**Exercise aim**
When you answer, give every record back exactly as written.

**Data in this exercise**

-=-=-

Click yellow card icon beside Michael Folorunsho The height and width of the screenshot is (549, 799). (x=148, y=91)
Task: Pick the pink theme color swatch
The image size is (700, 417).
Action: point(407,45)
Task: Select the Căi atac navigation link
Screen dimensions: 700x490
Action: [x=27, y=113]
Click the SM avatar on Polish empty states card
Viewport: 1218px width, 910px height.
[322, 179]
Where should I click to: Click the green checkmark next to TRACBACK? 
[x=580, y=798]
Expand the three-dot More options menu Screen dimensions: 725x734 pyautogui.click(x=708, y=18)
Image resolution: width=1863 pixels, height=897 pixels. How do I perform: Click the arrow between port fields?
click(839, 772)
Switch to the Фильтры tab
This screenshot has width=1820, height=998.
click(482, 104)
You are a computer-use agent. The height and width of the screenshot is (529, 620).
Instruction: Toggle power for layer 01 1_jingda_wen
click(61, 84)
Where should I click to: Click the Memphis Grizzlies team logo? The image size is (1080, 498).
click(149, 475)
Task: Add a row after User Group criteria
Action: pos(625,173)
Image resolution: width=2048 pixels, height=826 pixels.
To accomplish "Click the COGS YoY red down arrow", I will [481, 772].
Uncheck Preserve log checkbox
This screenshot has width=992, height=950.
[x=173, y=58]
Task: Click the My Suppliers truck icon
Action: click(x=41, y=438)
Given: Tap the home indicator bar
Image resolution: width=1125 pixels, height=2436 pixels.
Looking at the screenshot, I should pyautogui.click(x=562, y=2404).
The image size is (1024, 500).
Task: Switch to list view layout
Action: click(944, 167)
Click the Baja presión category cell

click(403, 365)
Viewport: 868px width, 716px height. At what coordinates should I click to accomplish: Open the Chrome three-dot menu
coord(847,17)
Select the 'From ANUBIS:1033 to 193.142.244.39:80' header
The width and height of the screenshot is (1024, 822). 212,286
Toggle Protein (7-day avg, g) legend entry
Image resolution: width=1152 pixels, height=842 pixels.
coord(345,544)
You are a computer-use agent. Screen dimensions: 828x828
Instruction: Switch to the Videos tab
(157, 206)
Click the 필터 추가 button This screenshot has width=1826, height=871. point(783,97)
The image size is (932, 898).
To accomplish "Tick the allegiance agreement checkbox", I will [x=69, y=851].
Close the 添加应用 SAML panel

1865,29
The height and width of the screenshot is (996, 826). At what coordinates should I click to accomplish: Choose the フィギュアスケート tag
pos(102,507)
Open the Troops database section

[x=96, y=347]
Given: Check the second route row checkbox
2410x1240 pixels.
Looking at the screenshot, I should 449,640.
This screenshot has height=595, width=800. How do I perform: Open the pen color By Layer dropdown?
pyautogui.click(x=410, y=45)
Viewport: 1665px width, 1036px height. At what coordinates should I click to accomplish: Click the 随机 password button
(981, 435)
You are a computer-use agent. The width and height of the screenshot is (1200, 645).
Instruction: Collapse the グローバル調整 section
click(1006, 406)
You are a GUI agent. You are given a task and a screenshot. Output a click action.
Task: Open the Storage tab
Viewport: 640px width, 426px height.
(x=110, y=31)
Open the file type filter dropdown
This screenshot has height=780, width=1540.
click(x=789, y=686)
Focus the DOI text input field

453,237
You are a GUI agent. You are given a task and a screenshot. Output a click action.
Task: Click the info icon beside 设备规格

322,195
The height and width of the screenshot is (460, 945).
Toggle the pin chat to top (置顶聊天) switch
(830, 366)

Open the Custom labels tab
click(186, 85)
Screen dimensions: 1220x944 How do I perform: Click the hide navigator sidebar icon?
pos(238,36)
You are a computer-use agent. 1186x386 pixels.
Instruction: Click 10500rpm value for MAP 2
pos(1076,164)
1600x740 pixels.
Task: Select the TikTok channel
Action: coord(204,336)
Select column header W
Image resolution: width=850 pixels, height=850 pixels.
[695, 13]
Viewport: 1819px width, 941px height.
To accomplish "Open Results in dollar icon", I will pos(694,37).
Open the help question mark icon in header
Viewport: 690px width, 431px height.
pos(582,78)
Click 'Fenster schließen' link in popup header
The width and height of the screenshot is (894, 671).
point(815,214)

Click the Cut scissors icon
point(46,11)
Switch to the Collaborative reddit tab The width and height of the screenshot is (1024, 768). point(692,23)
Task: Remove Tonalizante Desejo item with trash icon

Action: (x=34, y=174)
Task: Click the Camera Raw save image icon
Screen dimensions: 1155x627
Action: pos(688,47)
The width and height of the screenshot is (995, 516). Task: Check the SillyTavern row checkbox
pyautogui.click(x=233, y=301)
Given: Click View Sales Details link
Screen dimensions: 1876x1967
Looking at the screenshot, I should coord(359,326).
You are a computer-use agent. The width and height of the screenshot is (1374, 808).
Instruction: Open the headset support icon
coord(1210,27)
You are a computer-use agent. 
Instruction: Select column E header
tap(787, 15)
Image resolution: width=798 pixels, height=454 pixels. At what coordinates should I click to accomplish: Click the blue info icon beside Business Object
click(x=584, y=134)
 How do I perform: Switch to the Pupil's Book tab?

-=-=-

**Answer for this exercise**
Click yellow card icon beside Michael Folorunsho The height and width of the screenshot is (549, 799). (x=148, y=91)
Task: Pick the pink theme color swatch
The image size is (700, 417).
Action: point(407,45)
Task: Select the Căi atac navigation link
Screen dimensions: 700x490
Action: [x=27, y=113]
Click the SM avatar on Polish empty states card
Viewport: 1218px width, 910px height.
[322, 179]
Where should I click to: Click the green checkmark next to TRACBACK? 
[x=580, y=798]
Expand the three-dot More options menu Screen dimensions: 725x734 pyautogui.click(x=708, y=18)
Image resolution: width=1863 pixels, height=897 pixels. How do I perform: Click the arrow between port fields?
click(839, 772)
Switch to the Фильтры tab
This screenshot has width=1820, height=998.
click(482, 104)
You are a computer-use agent. The height and width of the screenshot is (529, 620).
Instruction: Toggle power for layer 01 1_jingda_wen
click(61, 84)
Where should I click to: Click the Memphis Grizzlies team logo? The image size is (1080, 498).
click(149, 475)
Task: Add a row after User Group criteria
Action: pos(625,173)
Image resolution: width=2048 pixels, height=826 pixels.
To accomplish "Click the COGS YoY red down arrow", I will [481, 772].
Uncheck Preserve log checkbox
This screenshot has width=992, height=950.
[x=173, y=58]
Task: Click the My Suppliers truck icon
Action: click(x=41, y=438)
Given: Tap the home indicator bar
Image resolution: width=1125 pixels, height=2436 pixels.
Looking at the screenshot, I should pyautogui.click(x=562, y=2404).
The image size is (1024, 500).
Task: Switch to list view layout
Action: click(944, 167)
Click the Baja presión category cell

click(403, 365)
Viewport: 868px width, 716px height. At what coordinates should I click to accomplish: Open the Chrome three-dot menu
coord(847,17)
Select the 'From ANUBIS:1033 to 193.142.244.39:80' header
The width and height of the screenshot is (1024, 822). 212,286
Toggle Protein (7-day avg, g) legend entry
Image resolution: width=1152 pixels, height=842 pixels.
coord(345,544)
You are a computer-use agent. Screen dimensions: 828x828
Instruction: Switch to the Videos tab
(157, 206)
Click the 필터 추가 button This screenshot has width=1826, height=871. point(783,97)
The image size is (932, 898).
To accomplish "Tick the allegiance agreement checkbox", I will [x=69, y=851].
Close the 添加应用 SAML panel

1865,29
The height and width of the screenshot is (996, 826). At what coordinates should I click to accomplish: Choose the フィギュアスケート tag
pos(102,507)
Open the Troops database section

[x=96, y=347]
Given: Check the second route row checkbox
2410x1240 pixels.
Looking at the screenshot, I should 449,640.
This screenshot has height=595, width=800. How do I perform: Open the pen color By Layer dropdown?
pyautogui.click(x=410, y=45)
Viewport: 1665px width, 1036px height. At what coordinates should I click to accomplish: Click the 随机 password button
(981, 435)
You are a computer-use agent. The width and height of the screenshot is (1200, 645).
Instruction: Collapse the グローバル調整 section
click(1006, 406)
You are a GUI agent. You are given a task and a screenshot. Output a click action.
Task: Open the Storage tab
Viewport: 640px width, 426px height.
(x=110, y=31)
Open the file type filter dropdown
This screenshot has height=780, width=1540.
click(x=789, y=686)
Focus the DOI text input field

453,237
You are a GUI agent. You are given a task and a screenshot. Output a click action.
Task: Click the info icon beside 设备规格

322,195
The height and width of the screenshot is (460, 945).
Toggle the pin chat to top (置顶聊天) switch
(830, 366)

Open the Custom labels tab
click(186, 85)
Screen dimensions: 1220x944 How do I perform: Click the hide navigator sidebar icon?
pos(238,36)
You are a computer-use agent. 1186x386 pixels.
Instruction: Click 10500rpm value for MAP 2
pos(1076,164)
1600x740 pixels.
Task: Select the TikTok channel
Action: coord(204,336)
Select column header W
Image resolution: width=850 pixels, height=850 pixels.
[695, 13]
Viewport: 1819px width, 941px height.
To accomplish "Open Results in dollar icon", I will pos(694,37).
Open the help question mark icon in header
Viewport: 690px width, 431px height.
pos(582,78)
Click 'Fenster schließen' link in popup header
The width and height of the screenshot is (894, 671).
point(815,214)

Click the Cut scissors icon
point(46,11)
Switch to the Collaborative reddit tab The width and height of the screenshot is (1024, 768). point(692,23)
Task: Remove Tonalizante Desejo item with trash icon

Action: (x=34, y=174)
Task: Click the Camera Raw save image icon
Screen dimensions: 1155x627
Action: pos(688,47)
The width and height of the screenshot is (995, 516). Task: Check the SillyTavern row checkbox
pyautogui.click(x=233, y=301)
Given: Click View Sales Details link
Screen dimensions: 1876x1967
Looking at the screenshot, I should coord(359,326).
You are a computer-use agent. The width and height of the screenshot is (1374, 808).
Instruction: Open the headset support icon
coord(1210,27)
You are a computer-use agent. 
Instruction: Select column E header
tap(787, 15)
Image resolution: width=798 pixels, height=454 pixels. At what coordinates should I click to accomplish: Click the blue info icon beside Business Object
click(x=584, y=134)
 How do I perform: Switch to the Pupil's Book tab?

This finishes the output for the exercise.